The luxury tax is at $132,627,000.
If we cut JR then we are at $123,734,282 with his guarantee.
Assuming we sign Garland, Windler, and Porter to their max rookie slots then it is $6,400,920 for Garland, $2,035,800 for Windler, and $1,936,440 for Porter.
That's $134,107,442 with no further moves, so we're in the tax if we just sign our rookies.
Now we have all season to move OUT of the tax. If you trade Clarkson for assets that total less than his salary, etc then you trim money off that.
We have five ending deals. I don't see them all getting flipped for future salary. I think maybe two will be. We could move other guys and swap out for fits on playoff teams. Let's say Denver would like to flip Plumlee for Tristan for a playoff run (they'd need to include one of their younger, low dollar assets in the deal to make it work) and they want to ship off a future draft pick or even a pick in the upcoming draft (which should fall in the 20s). In this case you could get a young asset that could grow like a Vanderbilt plus a late first while still maintaining cap flexibility AND saving money to get out of the tax.
If Orlando is in the mix, I could also see them moving Mozgov's deal for something that could help them in the short term for a run.

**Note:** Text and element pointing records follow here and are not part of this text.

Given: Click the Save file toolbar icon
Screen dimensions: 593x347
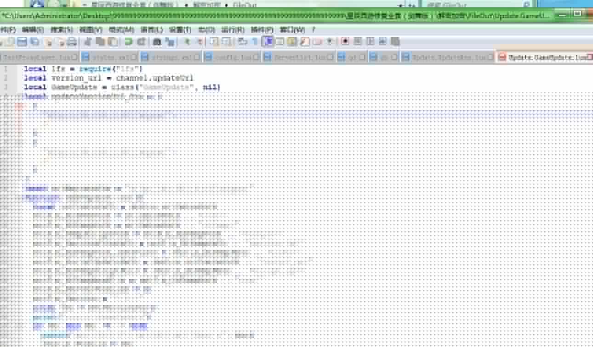Looking at the screenshot, I should click(22, 42).
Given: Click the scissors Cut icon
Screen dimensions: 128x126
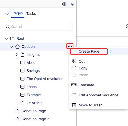Looking at the screenshot, I should point(74,61).
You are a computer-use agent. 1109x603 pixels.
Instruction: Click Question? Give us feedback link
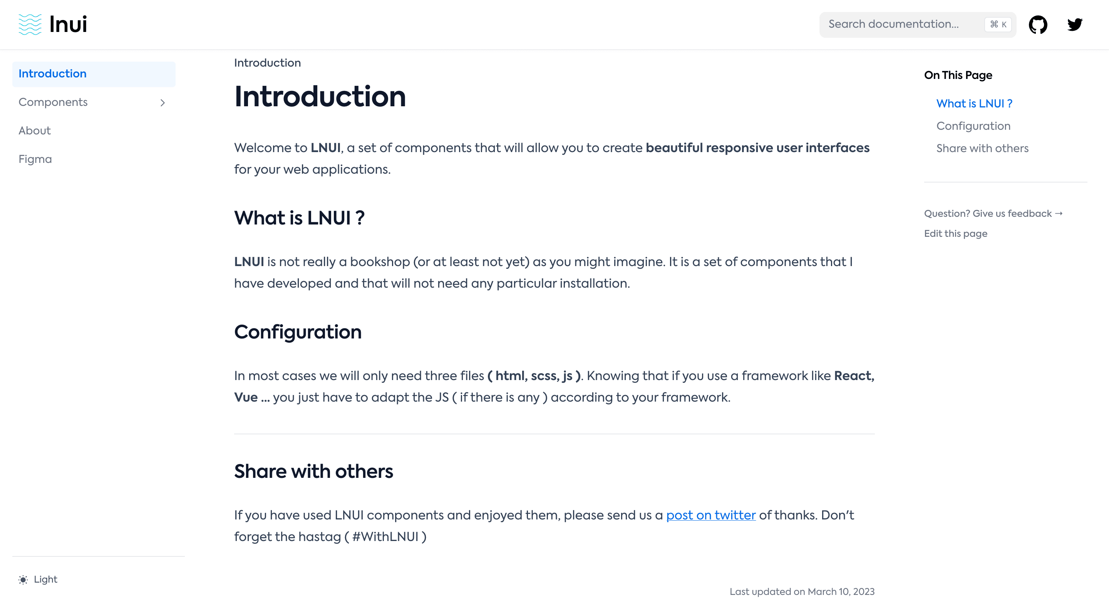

So if a great deal is there that makes it worth paying then you do it. I'd also love to try to get our picks back from NO in some way and could see Griff liking guys on our roster, especially since they could help grow a guy like Zion. So Tristan could be an option in a trade there for instance.
I don't expect Smith to be traded at this point, but I think Koby wanted to keep his options open.